Use quotes to avoid & or | being interpreted as special characters by the shell, e.g.:

 luna s.lst -s "EPOCH & STATS sig=EEG1|EEG & ANNOTS" 

Also, if using Luna variables after -s, you will need to make sure the shell does not interpret the $ as a shell variable. For example, if using bash, then use single quotes instead of double quotes. That is, this will not work:

 luna s.lst -s "EPOCH & STATS sig=${eeg}" 
as there is no shell variable called ${eeg}, whereas this will:

 luna s.lst -s 'EPOCH & STATS sig=${eeg}'
(because ${eeg} is a special Luna variable that is automatically defined based on channel names).
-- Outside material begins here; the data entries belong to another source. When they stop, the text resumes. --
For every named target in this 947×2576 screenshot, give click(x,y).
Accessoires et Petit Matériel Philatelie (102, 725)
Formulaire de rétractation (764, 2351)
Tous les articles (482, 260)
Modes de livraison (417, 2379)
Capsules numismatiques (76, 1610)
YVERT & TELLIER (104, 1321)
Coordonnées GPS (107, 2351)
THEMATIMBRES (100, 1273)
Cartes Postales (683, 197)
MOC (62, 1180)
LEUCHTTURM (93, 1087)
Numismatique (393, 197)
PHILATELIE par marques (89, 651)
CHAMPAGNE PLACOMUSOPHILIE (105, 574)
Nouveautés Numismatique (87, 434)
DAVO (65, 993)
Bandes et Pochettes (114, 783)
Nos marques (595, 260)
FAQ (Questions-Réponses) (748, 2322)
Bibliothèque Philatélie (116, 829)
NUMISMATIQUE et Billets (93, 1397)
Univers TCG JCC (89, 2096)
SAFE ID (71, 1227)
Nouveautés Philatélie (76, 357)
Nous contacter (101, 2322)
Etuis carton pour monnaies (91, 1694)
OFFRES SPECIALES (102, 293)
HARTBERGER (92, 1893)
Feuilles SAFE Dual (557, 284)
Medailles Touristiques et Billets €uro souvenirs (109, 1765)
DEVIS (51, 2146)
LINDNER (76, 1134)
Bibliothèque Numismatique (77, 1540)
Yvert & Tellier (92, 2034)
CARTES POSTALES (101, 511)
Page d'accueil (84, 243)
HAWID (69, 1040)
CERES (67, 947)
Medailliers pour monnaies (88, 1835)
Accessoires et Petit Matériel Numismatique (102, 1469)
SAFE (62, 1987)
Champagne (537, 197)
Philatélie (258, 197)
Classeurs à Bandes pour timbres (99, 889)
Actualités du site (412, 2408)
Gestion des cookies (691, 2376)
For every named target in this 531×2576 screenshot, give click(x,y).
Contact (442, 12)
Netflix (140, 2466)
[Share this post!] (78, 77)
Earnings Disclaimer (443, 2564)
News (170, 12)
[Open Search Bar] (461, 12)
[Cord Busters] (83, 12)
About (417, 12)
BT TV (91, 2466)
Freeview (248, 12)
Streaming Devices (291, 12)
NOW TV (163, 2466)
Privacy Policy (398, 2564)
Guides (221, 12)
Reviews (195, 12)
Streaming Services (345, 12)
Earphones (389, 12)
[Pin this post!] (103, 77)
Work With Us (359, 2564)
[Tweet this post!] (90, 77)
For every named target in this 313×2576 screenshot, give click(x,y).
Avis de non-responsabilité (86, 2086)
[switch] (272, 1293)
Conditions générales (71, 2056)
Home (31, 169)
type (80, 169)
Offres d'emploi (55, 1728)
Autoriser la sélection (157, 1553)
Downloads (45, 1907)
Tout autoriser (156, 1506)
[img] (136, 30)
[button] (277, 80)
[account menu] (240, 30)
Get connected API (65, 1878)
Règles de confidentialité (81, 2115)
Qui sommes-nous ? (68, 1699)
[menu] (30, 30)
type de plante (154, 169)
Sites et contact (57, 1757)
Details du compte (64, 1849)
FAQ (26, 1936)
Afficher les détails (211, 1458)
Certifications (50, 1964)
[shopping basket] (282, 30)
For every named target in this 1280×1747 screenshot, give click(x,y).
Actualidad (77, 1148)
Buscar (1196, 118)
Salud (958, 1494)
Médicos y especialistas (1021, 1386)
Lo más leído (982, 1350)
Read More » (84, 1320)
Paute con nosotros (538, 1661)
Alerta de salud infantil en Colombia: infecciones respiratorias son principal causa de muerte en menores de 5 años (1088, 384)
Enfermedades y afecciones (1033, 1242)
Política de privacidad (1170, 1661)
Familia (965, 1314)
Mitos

It is important to understand this distinction between shell variables and Luna variables: i.e. these are distinct entities, even if they share the same label. If you want to pass a shell variable into a script as a Luna variable (either via -s or using a command file), you need to define this Luna variable prior to the -s statements, setting it to the shell variable value: e.g. say you define a bash (shell) variable s as follows:

s="C3"
To use this shell variable in a Luna script, you could do one of two things: use double quotes, so that the ${s} variable that is expanded will be the shell variable:

luna s.lst -s "EPOCH & STATS sig=${s}" 
Note that this version does not use a Luna variable, rather it is identical to typing the following on the command line (i.e. this is what Luna 'sees'):
luna s.lst -s "EPOCH & STATS sig=C3" 

Alternatively, if using single-quotes (e.g. because the script had other Luna variables) you have to define the Luna variable first:

luna s.lst s=${s} -s 'EPOCH & STATS sig=${s}'
In the above, the first instance of ${s} refers to the shell variable, i.e. it is the same as typing s=C3. The second instance of ${s} is instead interpreted as a Luna variable, as it is in single quotes and so not expanded by the shell. In this case, it has been set to C3. The Luna variable need not have the same name: i.e. the following is functionally identical:
luna s.lst myvar=${s} -s 'EPOCH & STATS sig=${myvar}'
Finally, even if the shell variable ${s} exists, the following would not work:
luna s.lst -s 'EPOCH & STATS sig=${s}'
i.e. because there is no ${s} Luna variable defined as on this run.

String literals

One or two Luna commands expect single quotes to define string literals: e.g. if using eval expressions, such as c('a','b','c') to define a vector of characters a, b and c. If already using single quotes after the -s command, it will not work to use additional single quotes in expressions such as this. For this special scenario (that likely will not often arise), either 1) place the commands in a separate file rather than use the -s function, or 2) utilize the fact that { an } can stand in for single quotes in this context: e.g. c( {a}, {b}, {c} ) is interpreted identically to the above expression.

EDF+ support for long integers and floats

As noted here, the EDF+ spec allows for a logarithmic transformation which can be helpful to represent floating-point data with a large dynamic range. This is not currently implemented in Luna.